- **SOURCE INFORMATION**:
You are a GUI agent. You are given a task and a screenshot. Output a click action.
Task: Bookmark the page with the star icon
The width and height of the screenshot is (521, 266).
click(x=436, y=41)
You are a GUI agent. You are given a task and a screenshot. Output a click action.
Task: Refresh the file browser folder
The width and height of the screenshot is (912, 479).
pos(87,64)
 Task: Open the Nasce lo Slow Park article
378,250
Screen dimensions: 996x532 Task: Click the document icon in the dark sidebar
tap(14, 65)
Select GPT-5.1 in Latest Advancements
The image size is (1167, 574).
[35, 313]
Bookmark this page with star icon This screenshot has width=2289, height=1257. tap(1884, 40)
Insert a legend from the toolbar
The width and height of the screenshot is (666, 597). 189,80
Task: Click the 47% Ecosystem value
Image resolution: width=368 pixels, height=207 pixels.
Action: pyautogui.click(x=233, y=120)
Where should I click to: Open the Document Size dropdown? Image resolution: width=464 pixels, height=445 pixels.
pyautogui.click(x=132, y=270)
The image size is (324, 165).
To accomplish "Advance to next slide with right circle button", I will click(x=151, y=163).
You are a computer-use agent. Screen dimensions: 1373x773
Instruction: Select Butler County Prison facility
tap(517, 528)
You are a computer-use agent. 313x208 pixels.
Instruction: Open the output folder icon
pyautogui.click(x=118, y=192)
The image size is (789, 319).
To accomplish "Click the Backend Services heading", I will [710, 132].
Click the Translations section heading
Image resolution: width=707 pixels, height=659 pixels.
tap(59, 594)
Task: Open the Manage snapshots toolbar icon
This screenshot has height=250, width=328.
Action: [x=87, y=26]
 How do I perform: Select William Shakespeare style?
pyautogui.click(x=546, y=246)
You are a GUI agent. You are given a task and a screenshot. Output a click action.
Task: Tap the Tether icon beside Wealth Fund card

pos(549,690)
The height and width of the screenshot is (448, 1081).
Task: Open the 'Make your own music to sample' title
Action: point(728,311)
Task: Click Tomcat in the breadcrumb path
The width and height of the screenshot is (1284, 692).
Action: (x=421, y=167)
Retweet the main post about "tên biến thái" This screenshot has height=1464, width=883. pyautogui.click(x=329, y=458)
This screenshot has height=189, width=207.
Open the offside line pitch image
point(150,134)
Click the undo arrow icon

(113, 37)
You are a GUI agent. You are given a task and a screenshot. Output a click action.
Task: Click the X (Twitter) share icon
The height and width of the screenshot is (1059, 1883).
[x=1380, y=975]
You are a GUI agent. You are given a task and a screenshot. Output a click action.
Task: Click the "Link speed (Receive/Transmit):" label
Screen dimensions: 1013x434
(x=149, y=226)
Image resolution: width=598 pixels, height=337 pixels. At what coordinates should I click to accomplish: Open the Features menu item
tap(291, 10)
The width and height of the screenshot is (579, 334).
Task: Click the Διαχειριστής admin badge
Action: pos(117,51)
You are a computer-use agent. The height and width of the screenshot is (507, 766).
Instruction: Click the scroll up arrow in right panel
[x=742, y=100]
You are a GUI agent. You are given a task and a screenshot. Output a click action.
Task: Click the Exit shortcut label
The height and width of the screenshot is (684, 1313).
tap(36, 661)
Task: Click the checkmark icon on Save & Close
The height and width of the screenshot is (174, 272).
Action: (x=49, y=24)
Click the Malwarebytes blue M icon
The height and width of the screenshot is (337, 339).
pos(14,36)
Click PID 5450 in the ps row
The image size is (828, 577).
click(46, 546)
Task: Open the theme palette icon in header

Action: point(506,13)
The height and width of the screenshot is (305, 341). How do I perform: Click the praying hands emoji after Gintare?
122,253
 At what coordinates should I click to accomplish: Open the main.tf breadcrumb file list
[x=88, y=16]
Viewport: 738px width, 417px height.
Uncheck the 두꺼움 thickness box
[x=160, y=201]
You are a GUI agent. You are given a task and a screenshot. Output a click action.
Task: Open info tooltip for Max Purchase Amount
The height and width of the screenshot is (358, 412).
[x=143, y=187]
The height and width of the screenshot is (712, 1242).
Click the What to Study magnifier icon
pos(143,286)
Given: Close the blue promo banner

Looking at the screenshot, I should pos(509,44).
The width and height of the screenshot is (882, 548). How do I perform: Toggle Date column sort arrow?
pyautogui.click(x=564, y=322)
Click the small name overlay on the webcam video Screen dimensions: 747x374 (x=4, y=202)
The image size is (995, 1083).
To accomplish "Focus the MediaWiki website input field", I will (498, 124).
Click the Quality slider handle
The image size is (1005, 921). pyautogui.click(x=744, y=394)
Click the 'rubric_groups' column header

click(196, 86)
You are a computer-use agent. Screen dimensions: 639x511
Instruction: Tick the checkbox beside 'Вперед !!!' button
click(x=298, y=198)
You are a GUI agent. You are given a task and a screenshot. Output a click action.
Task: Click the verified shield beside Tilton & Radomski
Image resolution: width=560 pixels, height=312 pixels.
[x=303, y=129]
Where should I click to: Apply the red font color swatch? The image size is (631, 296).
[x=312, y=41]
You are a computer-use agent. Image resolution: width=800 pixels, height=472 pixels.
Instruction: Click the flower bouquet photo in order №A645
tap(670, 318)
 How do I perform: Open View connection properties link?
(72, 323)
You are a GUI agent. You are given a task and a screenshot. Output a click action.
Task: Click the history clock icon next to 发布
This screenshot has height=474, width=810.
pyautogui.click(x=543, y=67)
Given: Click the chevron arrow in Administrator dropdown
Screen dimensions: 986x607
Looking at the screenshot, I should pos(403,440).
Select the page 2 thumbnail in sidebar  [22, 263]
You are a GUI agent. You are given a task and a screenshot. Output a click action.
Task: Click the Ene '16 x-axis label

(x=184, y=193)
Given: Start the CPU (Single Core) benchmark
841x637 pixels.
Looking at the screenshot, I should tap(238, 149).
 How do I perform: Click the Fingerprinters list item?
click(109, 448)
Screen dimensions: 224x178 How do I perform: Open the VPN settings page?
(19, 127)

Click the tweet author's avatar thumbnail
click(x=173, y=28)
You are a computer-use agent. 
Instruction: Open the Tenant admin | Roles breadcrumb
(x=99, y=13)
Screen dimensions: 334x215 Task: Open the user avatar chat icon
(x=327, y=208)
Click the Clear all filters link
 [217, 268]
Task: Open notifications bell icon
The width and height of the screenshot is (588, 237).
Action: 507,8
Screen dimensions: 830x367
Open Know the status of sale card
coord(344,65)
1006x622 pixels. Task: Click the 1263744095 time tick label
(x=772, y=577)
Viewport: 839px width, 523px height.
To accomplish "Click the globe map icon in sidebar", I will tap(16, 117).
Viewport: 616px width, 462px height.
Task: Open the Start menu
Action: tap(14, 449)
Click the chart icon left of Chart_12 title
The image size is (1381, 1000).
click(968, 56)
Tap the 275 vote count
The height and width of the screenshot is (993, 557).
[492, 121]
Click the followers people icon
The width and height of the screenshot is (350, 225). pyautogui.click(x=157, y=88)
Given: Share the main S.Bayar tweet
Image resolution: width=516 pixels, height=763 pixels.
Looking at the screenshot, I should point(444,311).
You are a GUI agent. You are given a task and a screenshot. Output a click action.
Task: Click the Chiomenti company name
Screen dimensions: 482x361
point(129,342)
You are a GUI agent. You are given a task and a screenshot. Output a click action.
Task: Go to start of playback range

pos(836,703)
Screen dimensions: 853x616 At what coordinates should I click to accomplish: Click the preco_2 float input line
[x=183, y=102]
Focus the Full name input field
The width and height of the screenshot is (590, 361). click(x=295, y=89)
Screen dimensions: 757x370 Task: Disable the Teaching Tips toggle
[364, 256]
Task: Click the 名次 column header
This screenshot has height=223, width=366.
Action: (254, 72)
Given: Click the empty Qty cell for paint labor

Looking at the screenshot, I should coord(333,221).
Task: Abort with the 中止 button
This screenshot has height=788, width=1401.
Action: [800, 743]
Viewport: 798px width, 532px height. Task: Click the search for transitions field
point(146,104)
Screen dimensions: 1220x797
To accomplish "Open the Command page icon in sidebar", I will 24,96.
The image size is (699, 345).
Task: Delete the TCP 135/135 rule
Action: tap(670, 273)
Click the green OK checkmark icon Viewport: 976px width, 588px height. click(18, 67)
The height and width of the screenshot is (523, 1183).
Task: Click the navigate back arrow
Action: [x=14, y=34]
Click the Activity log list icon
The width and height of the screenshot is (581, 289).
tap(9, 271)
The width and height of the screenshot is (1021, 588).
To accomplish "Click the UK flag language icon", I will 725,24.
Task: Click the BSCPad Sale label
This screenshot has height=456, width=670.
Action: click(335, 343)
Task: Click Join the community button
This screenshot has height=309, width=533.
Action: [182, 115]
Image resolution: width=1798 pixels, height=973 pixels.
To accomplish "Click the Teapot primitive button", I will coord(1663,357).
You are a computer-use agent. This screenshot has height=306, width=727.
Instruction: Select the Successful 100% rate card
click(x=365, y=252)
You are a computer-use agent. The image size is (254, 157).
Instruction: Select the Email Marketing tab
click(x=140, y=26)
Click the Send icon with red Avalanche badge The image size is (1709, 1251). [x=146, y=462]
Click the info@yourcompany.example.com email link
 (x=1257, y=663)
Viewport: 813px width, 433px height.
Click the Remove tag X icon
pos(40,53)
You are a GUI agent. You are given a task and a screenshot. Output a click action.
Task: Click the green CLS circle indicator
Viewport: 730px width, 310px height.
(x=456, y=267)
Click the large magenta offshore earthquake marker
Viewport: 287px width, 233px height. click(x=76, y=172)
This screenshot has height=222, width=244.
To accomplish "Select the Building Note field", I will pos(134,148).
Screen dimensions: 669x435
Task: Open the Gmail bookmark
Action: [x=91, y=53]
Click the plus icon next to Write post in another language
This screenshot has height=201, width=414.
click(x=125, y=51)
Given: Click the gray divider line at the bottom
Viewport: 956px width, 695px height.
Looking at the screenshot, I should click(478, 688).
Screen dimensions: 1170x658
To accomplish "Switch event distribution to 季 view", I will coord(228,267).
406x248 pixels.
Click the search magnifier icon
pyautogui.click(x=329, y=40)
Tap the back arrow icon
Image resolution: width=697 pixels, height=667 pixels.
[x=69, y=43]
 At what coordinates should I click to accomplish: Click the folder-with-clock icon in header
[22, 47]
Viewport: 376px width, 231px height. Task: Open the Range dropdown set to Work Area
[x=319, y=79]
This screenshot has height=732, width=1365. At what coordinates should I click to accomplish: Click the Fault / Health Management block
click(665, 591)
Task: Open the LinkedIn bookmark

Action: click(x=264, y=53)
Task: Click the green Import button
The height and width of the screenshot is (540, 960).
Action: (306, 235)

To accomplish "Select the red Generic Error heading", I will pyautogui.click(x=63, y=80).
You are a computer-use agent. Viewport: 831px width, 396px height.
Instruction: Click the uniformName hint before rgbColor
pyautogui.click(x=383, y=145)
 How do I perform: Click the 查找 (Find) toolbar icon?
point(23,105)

- **TASK TO CARRY OUT**:
Above are records; repeat only the lines starting at the line with "The width and height of the screenshot is (912, 479)." and ending at the line with "Bookmark this page", exactly as they appear, both included.

- **OUTPUT OF THE EXERCISE**:
The width and height of the screenshot is (912, 479).
pos(87,64)
 Task: Open the Nasce lo Slow Park article
378,250
Screen dimensions: 996x532 Task: Click the document icon in the dark sidebar
tap(14, 65)
Select GPT-5.1 in Latest Advancements
The image size is (1167, 574).
[35, 313]
Bookmark this page with star icon This screenshot has width=2289, height=1257. tap(1884, 40)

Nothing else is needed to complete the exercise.